A sample taken from amniotic fluid or chorionic villi provides an early and more reliable diagnosis for families at risk.

Treatment of Granulomatous Disease

Treatment approaches towards chronic granulomatous disease include the following:

  • Antibiotics usually sulfamethoxazole and trimethoprim, antifungal drugs such as itraconazole, are usually administered to prevent and treat bacterial and fungal infections.
  • Interferon gamma is a drug used to modify the immune system, it is injected thrice a week and it helps to reduce the number and severity of infection.
  • Transfusion of granulocytes (a type of white blood cell that includes some phagocytes) can be a life saver when other treatment options are ineffective.
  • Stem cell transplantation: so many patients have been cured of chronic granulomatous disease with stem cells transplant. Blood relatives who have similar tissues and blood types are best donors. Before transplantation commences, the doctor administers immunosuppressants to suppress the immune system of the patient and help prevent rejection of the transplant.   


There are presently no studies to reveal information on the long-term outcome of chronic granulomatous disease with modern treatment. Without prompt treatment, children often die in the first ten years of their life.

The increased severity of X-linked CGD has led to a decrease in the survival rate of patients as 20% of X-linked patients die of CGD-related causes at age 10, whereas 20% of other forms of CGD die by the age of 35.
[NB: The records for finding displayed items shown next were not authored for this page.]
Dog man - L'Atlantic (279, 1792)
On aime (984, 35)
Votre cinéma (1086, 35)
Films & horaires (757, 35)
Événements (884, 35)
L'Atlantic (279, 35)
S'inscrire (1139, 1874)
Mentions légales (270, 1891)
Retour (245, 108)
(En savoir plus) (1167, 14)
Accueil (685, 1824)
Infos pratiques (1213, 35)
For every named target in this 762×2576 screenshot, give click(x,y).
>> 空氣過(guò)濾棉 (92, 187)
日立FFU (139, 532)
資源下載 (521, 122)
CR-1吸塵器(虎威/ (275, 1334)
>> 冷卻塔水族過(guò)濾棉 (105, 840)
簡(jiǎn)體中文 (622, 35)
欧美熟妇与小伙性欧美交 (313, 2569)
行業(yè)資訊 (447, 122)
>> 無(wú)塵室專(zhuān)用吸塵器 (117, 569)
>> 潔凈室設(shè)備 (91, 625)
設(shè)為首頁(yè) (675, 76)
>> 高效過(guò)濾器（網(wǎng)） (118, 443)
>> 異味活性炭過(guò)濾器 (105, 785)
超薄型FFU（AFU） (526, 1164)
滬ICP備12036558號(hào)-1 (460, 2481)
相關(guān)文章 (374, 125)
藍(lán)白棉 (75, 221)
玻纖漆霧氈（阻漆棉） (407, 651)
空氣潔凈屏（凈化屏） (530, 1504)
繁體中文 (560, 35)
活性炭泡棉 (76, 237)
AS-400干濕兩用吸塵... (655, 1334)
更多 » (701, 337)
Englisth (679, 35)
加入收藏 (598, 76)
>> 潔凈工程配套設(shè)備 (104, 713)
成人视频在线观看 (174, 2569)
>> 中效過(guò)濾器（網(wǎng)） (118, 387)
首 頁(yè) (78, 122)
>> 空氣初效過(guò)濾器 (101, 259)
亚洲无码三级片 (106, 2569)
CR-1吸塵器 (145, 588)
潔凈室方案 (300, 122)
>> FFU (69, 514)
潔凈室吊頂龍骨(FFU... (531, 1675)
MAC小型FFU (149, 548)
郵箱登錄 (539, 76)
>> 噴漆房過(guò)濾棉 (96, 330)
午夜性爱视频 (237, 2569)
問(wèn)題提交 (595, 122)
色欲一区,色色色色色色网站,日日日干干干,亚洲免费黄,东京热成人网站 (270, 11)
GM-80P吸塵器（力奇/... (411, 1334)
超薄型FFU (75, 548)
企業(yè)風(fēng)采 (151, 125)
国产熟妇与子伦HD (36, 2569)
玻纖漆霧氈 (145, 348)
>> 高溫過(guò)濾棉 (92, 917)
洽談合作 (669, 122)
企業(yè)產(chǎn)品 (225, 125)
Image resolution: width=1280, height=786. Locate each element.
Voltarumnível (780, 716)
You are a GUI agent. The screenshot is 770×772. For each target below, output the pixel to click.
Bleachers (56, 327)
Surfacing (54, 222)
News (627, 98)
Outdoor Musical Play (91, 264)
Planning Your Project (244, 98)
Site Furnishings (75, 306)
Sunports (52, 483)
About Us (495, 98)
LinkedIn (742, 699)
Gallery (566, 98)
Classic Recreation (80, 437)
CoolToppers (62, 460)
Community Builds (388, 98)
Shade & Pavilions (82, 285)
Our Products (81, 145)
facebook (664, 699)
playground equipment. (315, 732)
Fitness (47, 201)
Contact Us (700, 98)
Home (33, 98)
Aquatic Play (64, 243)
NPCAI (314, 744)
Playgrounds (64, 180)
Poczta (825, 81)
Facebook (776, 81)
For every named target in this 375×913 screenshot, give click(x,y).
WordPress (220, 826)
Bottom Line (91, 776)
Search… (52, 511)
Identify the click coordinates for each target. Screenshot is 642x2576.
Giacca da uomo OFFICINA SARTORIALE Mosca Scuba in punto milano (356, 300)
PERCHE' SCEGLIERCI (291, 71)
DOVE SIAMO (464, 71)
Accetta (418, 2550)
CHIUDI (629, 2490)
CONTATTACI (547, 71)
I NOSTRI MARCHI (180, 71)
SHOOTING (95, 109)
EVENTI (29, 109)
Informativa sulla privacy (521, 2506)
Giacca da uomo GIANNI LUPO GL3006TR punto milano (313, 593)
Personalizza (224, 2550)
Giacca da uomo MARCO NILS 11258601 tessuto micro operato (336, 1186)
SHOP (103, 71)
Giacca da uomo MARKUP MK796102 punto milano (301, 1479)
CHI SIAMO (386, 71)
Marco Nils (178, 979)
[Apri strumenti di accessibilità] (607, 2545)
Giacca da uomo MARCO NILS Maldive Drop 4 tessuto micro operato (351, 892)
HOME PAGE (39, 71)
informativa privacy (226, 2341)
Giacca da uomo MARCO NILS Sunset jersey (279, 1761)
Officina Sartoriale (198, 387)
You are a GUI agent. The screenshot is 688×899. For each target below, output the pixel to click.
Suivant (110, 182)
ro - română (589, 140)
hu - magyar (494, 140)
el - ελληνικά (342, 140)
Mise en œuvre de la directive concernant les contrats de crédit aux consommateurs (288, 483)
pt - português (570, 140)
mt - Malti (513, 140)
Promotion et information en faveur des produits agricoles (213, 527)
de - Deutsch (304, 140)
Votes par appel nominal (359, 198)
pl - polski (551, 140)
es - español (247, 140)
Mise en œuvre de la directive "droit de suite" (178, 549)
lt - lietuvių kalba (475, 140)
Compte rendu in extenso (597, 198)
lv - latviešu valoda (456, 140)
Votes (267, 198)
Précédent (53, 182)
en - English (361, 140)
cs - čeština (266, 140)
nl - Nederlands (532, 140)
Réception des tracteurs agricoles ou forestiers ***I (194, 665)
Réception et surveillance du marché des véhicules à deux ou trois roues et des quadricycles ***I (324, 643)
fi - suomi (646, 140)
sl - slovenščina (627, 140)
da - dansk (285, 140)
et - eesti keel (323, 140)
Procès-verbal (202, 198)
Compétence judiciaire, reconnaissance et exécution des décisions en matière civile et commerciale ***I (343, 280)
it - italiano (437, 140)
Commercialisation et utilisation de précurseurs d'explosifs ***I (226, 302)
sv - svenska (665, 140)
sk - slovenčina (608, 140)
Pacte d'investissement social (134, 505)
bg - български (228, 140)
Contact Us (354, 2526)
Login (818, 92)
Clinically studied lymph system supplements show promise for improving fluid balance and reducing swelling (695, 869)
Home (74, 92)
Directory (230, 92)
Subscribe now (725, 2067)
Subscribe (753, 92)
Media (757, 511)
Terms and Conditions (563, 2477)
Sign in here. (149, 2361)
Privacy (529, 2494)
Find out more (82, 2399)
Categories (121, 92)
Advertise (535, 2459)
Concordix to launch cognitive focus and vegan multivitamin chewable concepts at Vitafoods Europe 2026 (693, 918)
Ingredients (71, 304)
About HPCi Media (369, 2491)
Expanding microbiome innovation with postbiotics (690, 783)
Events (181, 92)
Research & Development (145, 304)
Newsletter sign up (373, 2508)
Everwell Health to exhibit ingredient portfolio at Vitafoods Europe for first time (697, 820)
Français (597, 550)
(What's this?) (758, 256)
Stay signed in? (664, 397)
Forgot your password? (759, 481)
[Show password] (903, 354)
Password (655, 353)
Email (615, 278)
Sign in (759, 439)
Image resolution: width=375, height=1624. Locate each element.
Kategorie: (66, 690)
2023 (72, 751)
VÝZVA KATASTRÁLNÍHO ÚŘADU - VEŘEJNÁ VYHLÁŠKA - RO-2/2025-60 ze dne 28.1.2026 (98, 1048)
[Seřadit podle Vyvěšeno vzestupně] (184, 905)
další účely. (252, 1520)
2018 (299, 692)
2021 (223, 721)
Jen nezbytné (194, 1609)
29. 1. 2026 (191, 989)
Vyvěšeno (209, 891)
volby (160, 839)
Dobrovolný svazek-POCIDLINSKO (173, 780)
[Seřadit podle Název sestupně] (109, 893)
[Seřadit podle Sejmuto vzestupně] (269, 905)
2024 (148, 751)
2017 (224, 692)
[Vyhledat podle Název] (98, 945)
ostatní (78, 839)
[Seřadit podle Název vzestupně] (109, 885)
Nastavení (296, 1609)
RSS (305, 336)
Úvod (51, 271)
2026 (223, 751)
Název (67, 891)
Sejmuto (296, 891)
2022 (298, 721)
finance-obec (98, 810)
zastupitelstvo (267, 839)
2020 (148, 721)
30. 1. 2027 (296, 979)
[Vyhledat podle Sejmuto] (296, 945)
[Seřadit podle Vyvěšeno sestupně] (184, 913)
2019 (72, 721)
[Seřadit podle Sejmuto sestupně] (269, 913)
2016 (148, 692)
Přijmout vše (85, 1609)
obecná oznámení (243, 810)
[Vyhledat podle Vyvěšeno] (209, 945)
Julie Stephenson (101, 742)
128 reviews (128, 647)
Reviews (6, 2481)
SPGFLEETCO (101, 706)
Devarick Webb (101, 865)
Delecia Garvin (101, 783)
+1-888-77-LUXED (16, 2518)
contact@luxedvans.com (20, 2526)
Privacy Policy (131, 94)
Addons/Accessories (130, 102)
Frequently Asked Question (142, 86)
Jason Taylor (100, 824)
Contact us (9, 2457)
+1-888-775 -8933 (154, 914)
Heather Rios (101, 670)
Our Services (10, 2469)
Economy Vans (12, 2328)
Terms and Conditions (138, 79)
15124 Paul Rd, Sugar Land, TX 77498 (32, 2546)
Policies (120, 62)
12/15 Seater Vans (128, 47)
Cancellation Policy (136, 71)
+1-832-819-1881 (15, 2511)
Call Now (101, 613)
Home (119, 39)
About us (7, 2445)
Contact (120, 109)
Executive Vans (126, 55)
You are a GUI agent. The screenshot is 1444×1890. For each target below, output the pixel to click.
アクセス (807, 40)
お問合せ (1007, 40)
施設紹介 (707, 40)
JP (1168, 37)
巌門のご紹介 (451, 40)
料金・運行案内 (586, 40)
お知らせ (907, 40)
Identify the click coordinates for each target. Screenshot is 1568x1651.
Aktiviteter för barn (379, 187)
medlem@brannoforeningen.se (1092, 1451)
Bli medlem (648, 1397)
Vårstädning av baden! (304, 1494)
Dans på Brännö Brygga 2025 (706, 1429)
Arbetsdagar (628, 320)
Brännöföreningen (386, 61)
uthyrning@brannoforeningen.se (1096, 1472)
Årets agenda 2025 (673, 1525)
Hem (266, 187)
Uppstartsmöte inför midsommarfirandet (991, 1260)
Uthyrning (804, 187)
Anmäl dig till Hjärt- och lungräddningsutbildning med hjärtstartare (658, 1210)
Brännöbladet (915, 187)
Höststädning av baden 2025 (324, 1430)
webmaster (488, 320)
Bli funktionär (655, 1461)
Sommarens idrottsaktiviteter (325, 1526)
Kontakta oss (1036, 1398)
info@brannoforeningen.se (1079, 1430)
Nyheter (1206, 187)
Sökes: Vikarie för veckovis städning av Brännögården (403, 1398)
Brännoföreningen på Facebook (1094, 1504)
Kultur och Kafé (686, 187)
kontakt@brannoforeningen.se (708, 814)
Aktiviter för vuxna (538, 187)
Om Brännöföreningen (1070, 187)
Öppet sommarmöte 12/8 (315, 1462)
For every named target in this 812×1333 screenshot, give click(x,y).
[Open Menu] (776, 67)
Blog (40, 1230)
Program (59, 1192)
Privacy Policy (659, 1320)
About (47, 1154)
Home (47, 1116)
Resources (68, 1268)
However, a suggestion from centers specializing in the infantile care of patients with CGD like the Boston Children’s Hospital Immunology Program says the mortality rate has fallen to under 3% and 1% respectively.

The quality of life and longevity for patients with CGD has improved dramatically over the last 50 years, an average patient now survives at least 40 years.

The great majority of children with chronic granulomatous disease are expected to live well into adulthood, and many adult individuals with the disease have jobs, get married, and bear children.

However, patients of chronic granulomatous disease remain at risk for infection throughout life. They must remain cautious and take their prophylaxis and get early diagnosis and treatment for possible infections.

Hospitalization may also be recommended to locate sites and cause of infections.